La montée en flèche de la production et du trafic de méthamphétamine ne fait qu’exacerber cette situation. Une approche équilibrée, combinant des mesures pour limiter l’offre, comme l’interdiction de l’opium, avec des stratégies de réduction de la demande et de santé publique, est essentielle pour remédier à la consommation de drogue et à ses conséquences sociales.

Les efforts pluridimensionnels du PNUD en Afghanistan constituent une voie prometteuse. Grâce à un financement d’environ 90 millions de dollars due Bureau américain des affaires internationales de stupéfiants et de répression, le projet de développement agricole et rural à assise communautaire du PNUD aide des milliers d’anciens cultivateurs de pavot à passer à des cultures horticoles à haute valeur ajoutée. Cette initiative, qui englobe six provinces connues pour la culture du pavot, a transformé plus de 2 000 hectares de terres, et profité à environ 60 000 ménages.

Les exemples encourageants incitent à poursuivre l’action. Grâce à ce programme, Aisha (nom fictif) a créé une unité de transformation de tomates dirigée par des femmes dans la province de Balkh. Cette entreprise transforme et conditionne de la pâte de tomate, ce qui a permis l’émancipation de plus de 400 agricultrices. À l’instar de son entreprise, de nombreuses autres offrent aux femmes des possibilités d’emploi et de leadership dont elles ont grand besoin. Le PNUD a soutenu plus de 100 entreprises agroalimentaires afghanes et facilité les missions commerciales, ce qui a permis de réaliser des ventes internationales substantielles de produits afghans, principalement des fruits secs et des noix.

Il existe des moyens de briser les vieux schémas de dépendance individuelle et économique. Toutefois, des difficultés subsistent pour trouver des alternatives licites de haute valeur à la culture du pavot à opium. L’une de ces difficultés est l’insuffisance des sources d’eau dans un pays en proie à la sécheresse. Les cultures résistantes à la sécheresse et la garantie d’un approvisionnement en eau plus durable pour l’irrigation seront essentielles.

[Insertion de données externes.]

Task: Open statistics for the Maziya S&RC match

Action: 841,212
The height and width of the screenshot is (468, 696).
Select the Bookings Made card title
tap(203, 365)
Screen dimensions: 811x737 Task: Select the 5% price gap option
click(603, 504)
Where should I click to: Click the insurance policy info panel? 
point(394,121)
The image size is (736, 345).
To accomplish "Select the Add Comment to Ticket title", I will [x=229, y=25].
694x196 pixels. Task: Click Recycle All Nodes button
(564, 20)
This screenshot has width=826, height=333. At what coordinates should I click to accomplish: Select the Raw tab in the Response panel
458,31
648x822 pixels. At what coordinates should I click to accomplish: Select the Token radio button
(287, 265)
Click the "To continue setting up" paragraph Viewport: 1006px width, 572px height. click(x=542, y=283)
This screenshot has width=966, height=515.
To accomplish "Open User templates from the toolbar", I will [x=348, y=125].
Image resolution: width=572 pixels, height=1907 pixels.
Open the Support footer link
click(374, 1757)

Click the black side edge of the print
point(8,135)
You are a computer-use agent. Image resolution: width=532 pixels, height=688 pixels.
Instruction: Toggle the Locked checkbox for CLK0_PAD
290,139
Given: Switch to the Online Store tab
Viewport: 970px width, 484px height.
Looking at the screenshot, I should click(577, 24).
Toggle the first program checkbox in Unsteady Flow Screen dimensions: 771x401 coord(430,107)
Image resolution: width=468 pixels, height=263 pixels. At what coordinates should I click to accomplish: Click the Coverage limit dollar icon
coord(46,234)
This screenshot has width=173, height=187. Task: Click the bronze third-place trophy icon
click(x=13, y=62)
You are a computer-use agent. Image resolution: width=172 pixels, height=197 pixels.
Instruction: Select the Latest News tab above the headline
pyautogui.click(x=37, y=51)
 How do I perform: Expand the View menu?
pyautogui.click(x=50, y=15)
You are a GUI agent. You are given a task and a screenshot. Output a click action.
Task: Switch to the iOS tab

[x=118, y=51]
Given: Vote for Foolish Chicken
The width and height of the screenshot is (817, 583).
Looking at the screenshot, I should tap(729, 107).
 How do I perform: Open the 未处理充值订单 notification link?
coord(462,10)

Une autre de ces difficultés réside dans le marché de ces produits. En 2022, un hectare d’opium rapportait environ 6 800 dollars, contre 770 dollars pour le blé. Les cultures telles que le safran, les noix et les fruits peuvent atteindre des prix plus élevés que le blé. Malgré cela, leur potentiel de revenu par hectare reste nettement inférieur à celui de l’opium.

Le PNUD a renforcé l’écosystème permettant le développement du secteur privé. Ce programme a mis en place plus de 1 000 serres commerciales et micro-serres, plus de 100 projets d’irrigation dans ce pays à faibles ressources en eau, et plus de 20 installations de traitement après récolte pour préserver la qualité des cultures à haute valeur ajoutée.

Parallèlement, le PNUD collabore avec l’Office des Nations Unies contre la drogue et le crime pour recueillir des données de haute qualité dans le cadre de l’enquête nationale sur la consommation de drogues en Afghanistan, afin de fournir des informations cruciales pour l’élaboration de stratégies de prévention et de traitement efficaces.

Investir dans des alternatives durables à la culture du pavot, c’est donner aux agriculteurs afghans des alternatives viables, ainsi que les ressources et l’appui nécessaires pour opérer une transition durable vers un avenir stable et sans drogue. Ce n’est qu’en s’attaquant aux nombreuses tentacules de ce problème que la stabilité et la croissance pourront remplacer la dépendance et la subsistance. La communauté internationale peut contribuer à faire en sorte que ces progrès ne soient pas un mirage éphémère, comme les sensations fortes de la toxicomanie, mais un pas ferme vers une prospérité durable.